Pourtant, à voir la production de la presse sportive, on se dit que tout roule à merveille au sein de l’équipe, de la fédération et du ministère des sports. Presque pas d’enquête, très peu de révélations, peu de papiers critiques. « Il n’y a que Bakary Cissé et Cheikh Tidiane Gomis qui se montrent critiques ». Bakary Cissé est connu pour ces articles qui dérangent. C’est d’ailleurs lui qui a révélé le problème de billets entre les fédéraux et le ministère dirigé par le très politique Lat Diop.

La fédération a fait un démenti, mais n’a pas convaincu certains journalistes sportifs. L’un deux pense même que ce démenti ‘’très léger’’ vise à discréditer celui qui a osé révéler les manquements afin de faire taire les autres pour qu’aucune information compromettante ne puisse être publiée. Et ce dernier de rappeler aux envoyés spéciaux qu’ils ont été dépêchés pour rapporter les faits et non jouer les supporters.

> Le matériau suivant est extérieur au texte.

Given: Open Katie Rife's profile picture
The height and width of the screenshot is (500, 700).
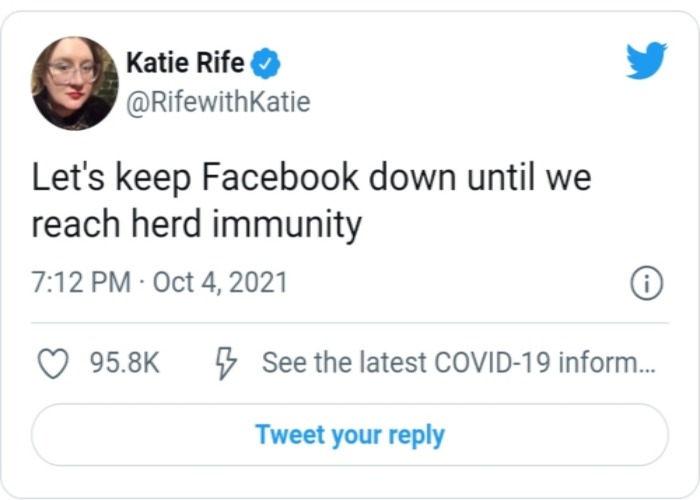Looking at the screenshot, I should tap(75, 83).
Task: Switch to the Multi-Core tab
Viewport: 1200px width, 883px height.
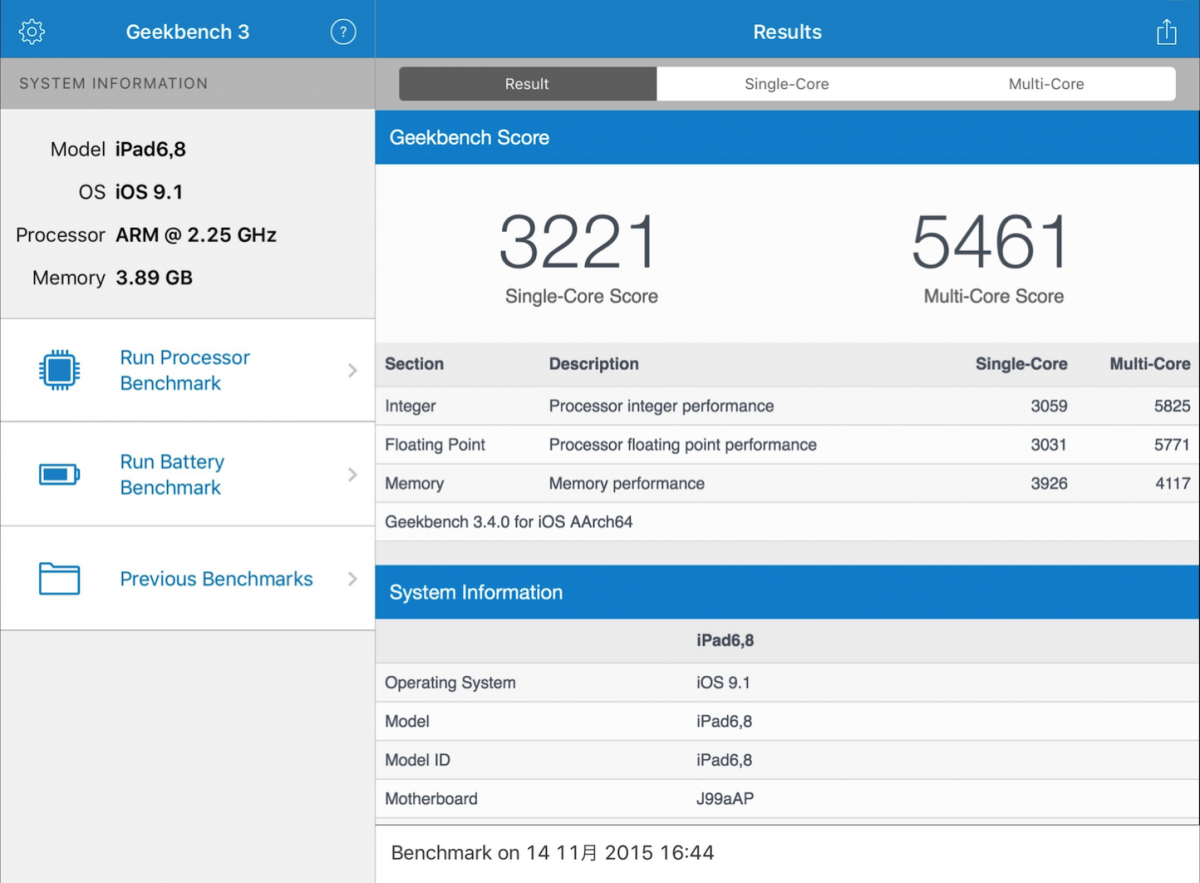Action: (x=1046, y=84)
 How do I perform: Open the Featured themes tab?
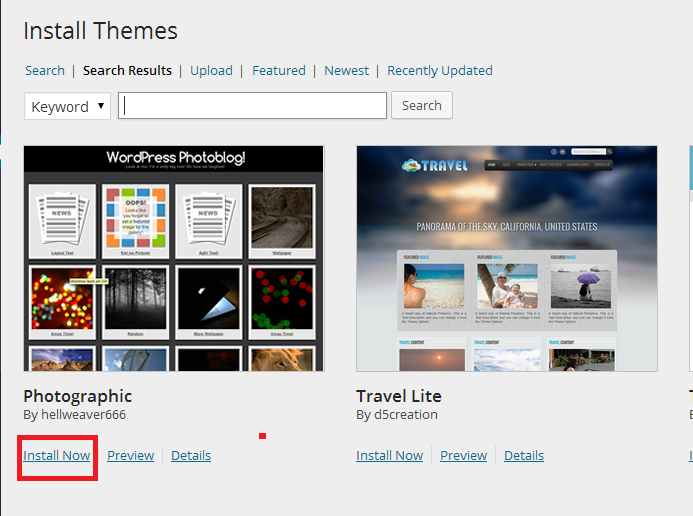coord(279,71)
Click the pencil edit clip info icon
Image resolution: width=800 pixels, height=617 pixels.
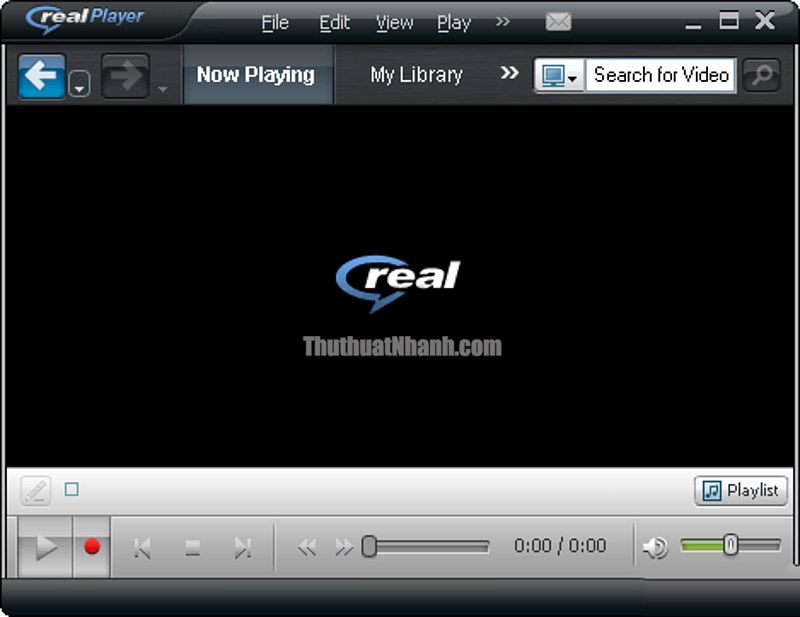36,491
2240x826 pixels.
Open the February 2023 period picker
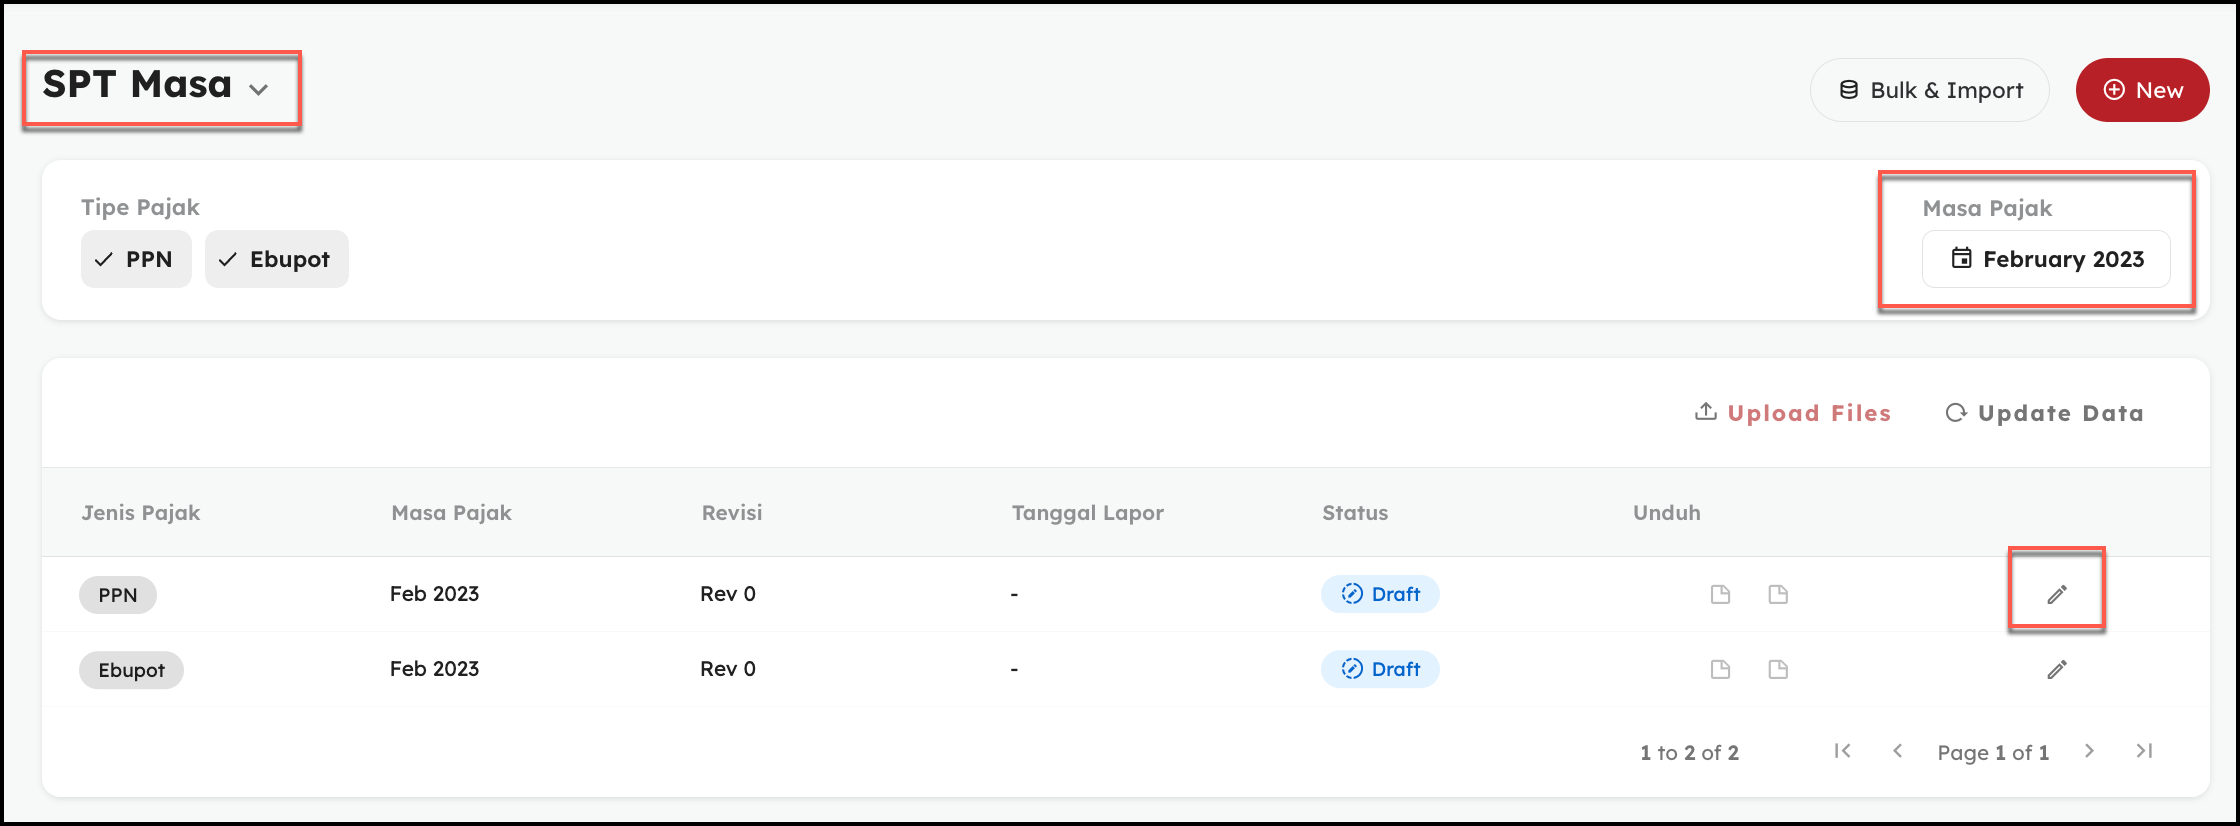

L'équipe nationale est dans un bunker

D’ailleurs dans ce démenti, la fédération note qu’en dehors de Bakary Cissé, « tous les esprits sont tournés vers le même objectif qui est d’œuvrer ensemble pour la réussite de nos Lions et le succès du Sénégal que nous partageons tous ». Ce passage montre à suffisance l’esprit de la fédération qui veut réduire la presse à faire du journalisme embarqué, cette technique popularisée par l’armée américaine lors de la guerre en Irak en 2003 et qui consiste à convoyer les reporters dans les unités de l’armée et s’assurer qu’ils ne voient que ce qu’on veut leur montrer et qu’il ne diffuse que ce qu’on consent à rendre public.

Pourtant, l’absence de communiqué de la fédération sur le cas Cissé est un cas flagrant de manque de communication et de transparence de l’instance faitière vis-à-vis de la presse. Cette attitude devait être dénoncée par les confrères. Si les journalistes s’étaient faits suffisamment respectés par la fédération, cette dernière n’oserait pas garder sous silence une telle information. Au-delà même du cas Cissé, on note un déficit de communication de la fédération. « L'équipe nationale est dans un bunker.  Les journalistes ne peuvent assister qu'à 15 mn de l'entraînement par jour », regrette un connaisseur.

Pour le reste, les contacts entre l’équipe nationale et la presse sénégalaise sont ceux organisés par la Caf et accessibles à tous les journalistes accrédités, sénégalais ou pas. Il s’agit de la conférence de presse veille des matches ; la CAF fait venir le coach et un joueur pour chaque équipe. C’est aussi la zone mixte après les matches, mais aussi le point de presse des entraîneurs après matches. Du côté de la fédération, c’est presque rien. Les fédéraux avaient promis plus d’ouverture, les journalistes attendent encore ! Aujourd’hui, la presse sportive a intérêt à revoir ses relations avec les dirigeants du football sénégalais, il y va de sa crédibilité.